Audio Mixing with Java (without Mixer API)

I am attempting to mix several different audio streams and trying to get them to play at the same time instead of one-at-a-time.

The code below plays them one-at-a-time and I cannot figure out a solution that does not use the Java Mixer API. Unfortunately, my audio card does not support synchronization using the Mixer API and I am forced to figure out a way to do it through code.

Please advise.

/////CODE IS BELOW////

class MixerProgram {
public static AudioFormat monoFormat;
private JFileChooser fileChooser = new JFileChooser(); 
private static File[] files;
private int trackCount;   
private FileInputStream[] fileStreams = new FileInputStream[trackCount];
public static AudioInputStream[] audioInputStream;
private Thread trackThread[] = new Thread[trackCount];
private static DataLine.Info sourceDataLineInfo = null; 
private static SourceDataLine[] sourceLine;  

public MixerProgram(String[] s)
{
  trackCount = s.length;
  sourceLine = new SourceDataLine[trackCount];
  audioInputStream = new AudioInputStream[trackCount]; 
  files = new File[s.length];
}

public static void getFiles(String[] s)
{
  files = new File[s.length];
  for(int i=0; i<s.length;i++)
  {
    File f = new File(s[i]);
    if (!f.exists()) 
    System.err.println("Wave file not found: " + filename);
    files[i] = f;
  }
}


public static void loadAudioFiles(String[] s) 
{
  AudioInputStream in = null;
  audioInputStream = new AudioInputStream[s.length];
  sourceLine = new SourceDataLine[s.length];
  for(int i=0;i<s.length;i++){
    try 
    {
      in = AudioSystem.getAudioInputStream(files[i]); 
    } 
    catch(Exception e) 
    {
      System.err.println("Failed to assign audioInputStream");
    }
    monoFormat = in.getFormat();
    AudioFormat decodedFormat = new AudioFormat(
                                              AudioFormat.Encoding.PCM_SIGNED,
                                              monoFormat.getSampleRate(), 16, monoFormat.getChannels(),
                                              monoFormat.getChannels() * 2, monoFormat.getSampleRate(),
                                              false);
  monoFormat = decodedFormat; //give back name
  audioInputStream[i] = AudioSystem.getAudioInputStream(decodedFormat, in);
  sourceDataLineInfo = new DataLine.Info(SourceDataLine.class, monoFormat);
  try 
  {
    sourceLine[i] = (SourceDataLine) AudioSystem.getLine(sourceDataLineInfo); 
    sourceLine[i].open(monoFormat);
  } 
  catch(LineUnavailableException e) 
  {
    System.err.println("Failed to get SourceDataLine" + e);
  }
}               
}

public static void playAudioMix(String[] s)
{
  final int tracks = s.length;
  System.out.println(tracks);
  Runnable playAudioMixRunner = new Runnable()
  {
    int bufferSize = (int) monoFormat.getSampleRate() * monoFormat.getFrameSize();
    byte[] buffer = new byte[bufferSize]; 
    public void run()
    {
      if(tracks==0)
        return;
      for(int i = 0; i < tracks; i++)
      {
        sourceLine[i].start();
      }        
      int bytesRead = 0;
      while(bytesRead != -1)
      {
        for(int i = 0; i < tracks; i++)
        {
          try 
          {
            bytesRead = audioInputStream[i].read(buffer, 0, buffer.length);
          } 
          catch (IOException e) {
          // TODO Auto-generated catch block
            e.printStackTrace();
          }            
          if(bytesRead >= 0)
          {
            int bytesWritten = sourceLine[i].write(buffer, 0, bytesRead);
            System.out.println(bytesWritten);
          }
        }
      }
    }
  };
  Thread playThread = new Thread(playAudioMixRunner);
  playThread.start();
}
}

The problem is that you are not adding the samples together.

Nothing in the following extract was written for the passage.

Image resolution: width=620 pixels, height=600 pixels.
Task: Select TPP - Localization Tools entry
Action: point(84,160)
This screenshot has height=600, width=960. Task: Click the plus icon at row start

If we are looking at 4 tracks, 16-bit PCM data, you need to add all the different values together to "mix" them into one final output. So, from a purely-numbers point-of-view, it would look like this:

[Track1]  320  -16  2000   200  400
[Track2]   16    8   123   -87   91
[Track3]  -16  -34  -356  1200  805
[Track4] 1011 1230 -1230  -100   19
[Final!] 1331 1188   537  1213 1315

In your above code, you should only be writing a single byte array. That byte array is the final mix of all tracks added together. The problem is that you are writing a byte array for each different track (so there is no mixdown happening, as you observed).

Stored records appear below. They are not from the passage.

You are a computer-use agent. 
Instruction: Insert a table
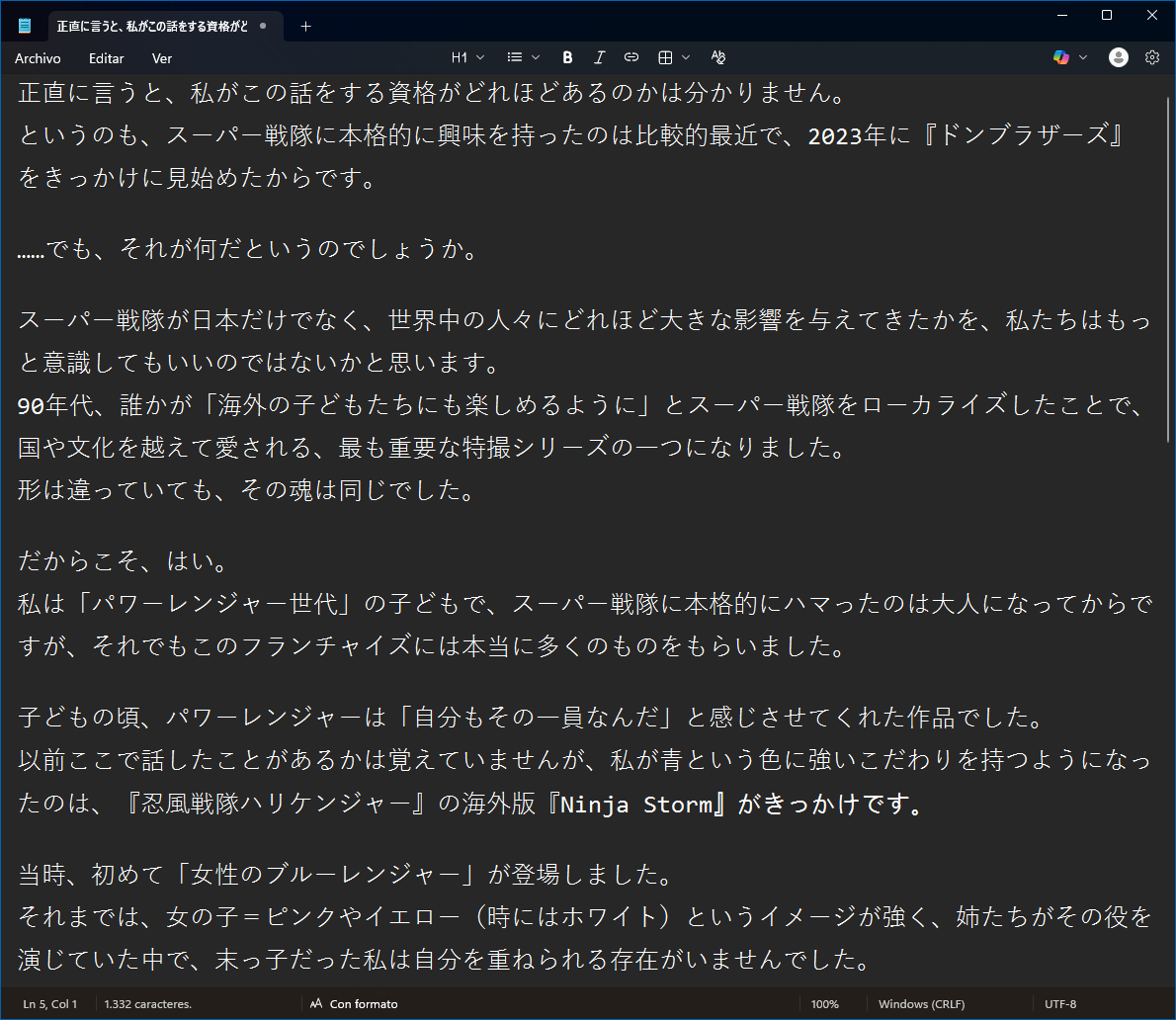(x=666, y=57)
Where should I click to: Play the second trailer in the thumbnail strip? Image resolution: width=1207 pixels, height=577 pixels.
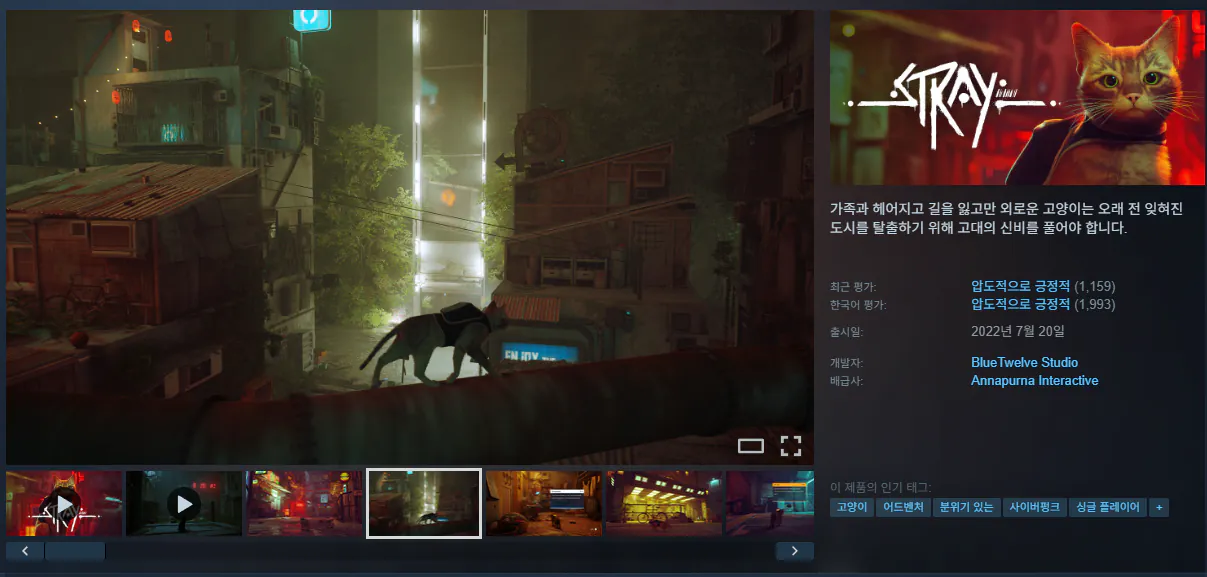pyautogui.click(x=183, y=502)
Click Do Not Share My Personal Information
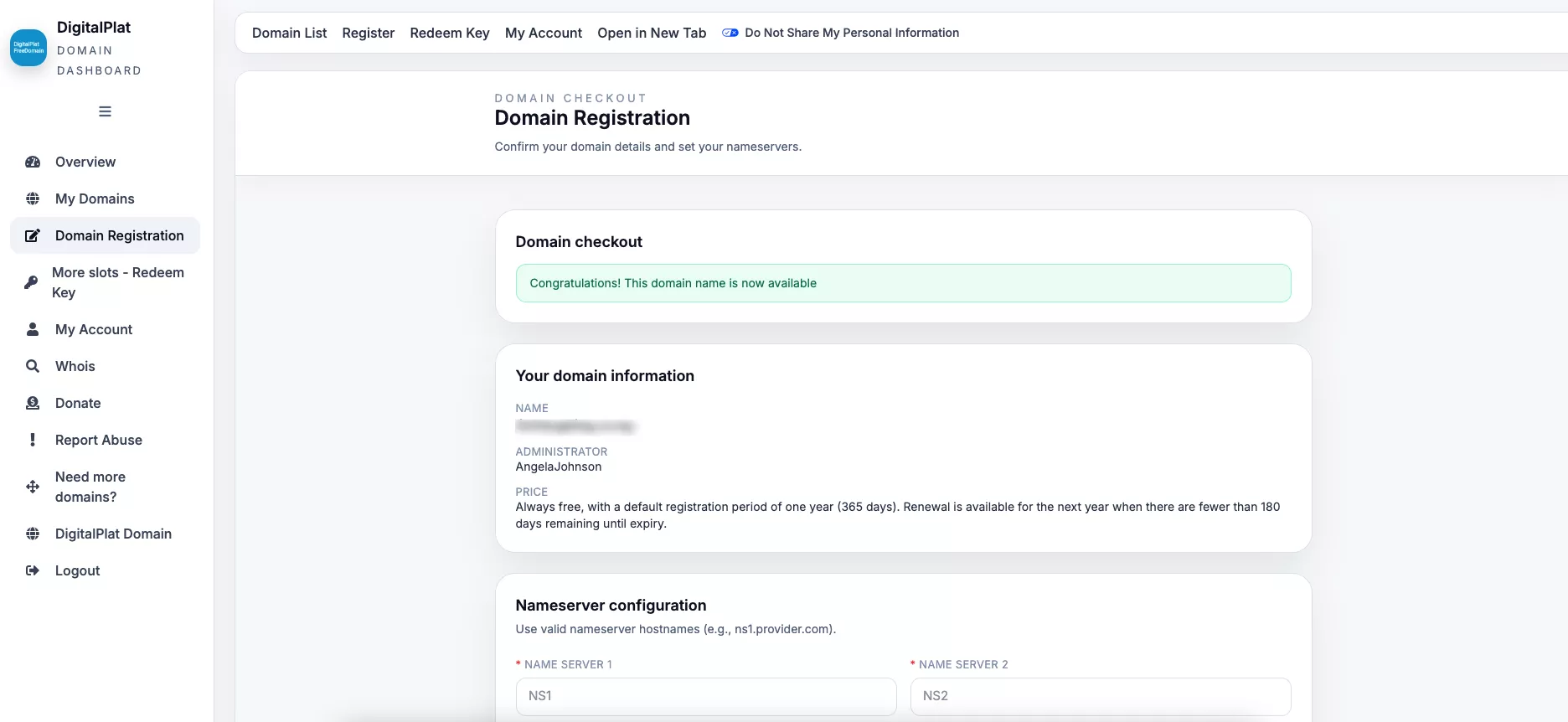The image size is (1568, 722). click(x=851, y=33)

If you want to guarantee you don't have any "clipping", you should take the average of all tracks (so add all four tracks above and divide by 4). However, there are artifacts from choosing that approach (like if you have silence on three tracks and one loud track, the final output will be much quiter than the volume of the one track that is not silent). There are more complicated algorithms you can use to do the mixing, but by then you are writing your own mixer :P.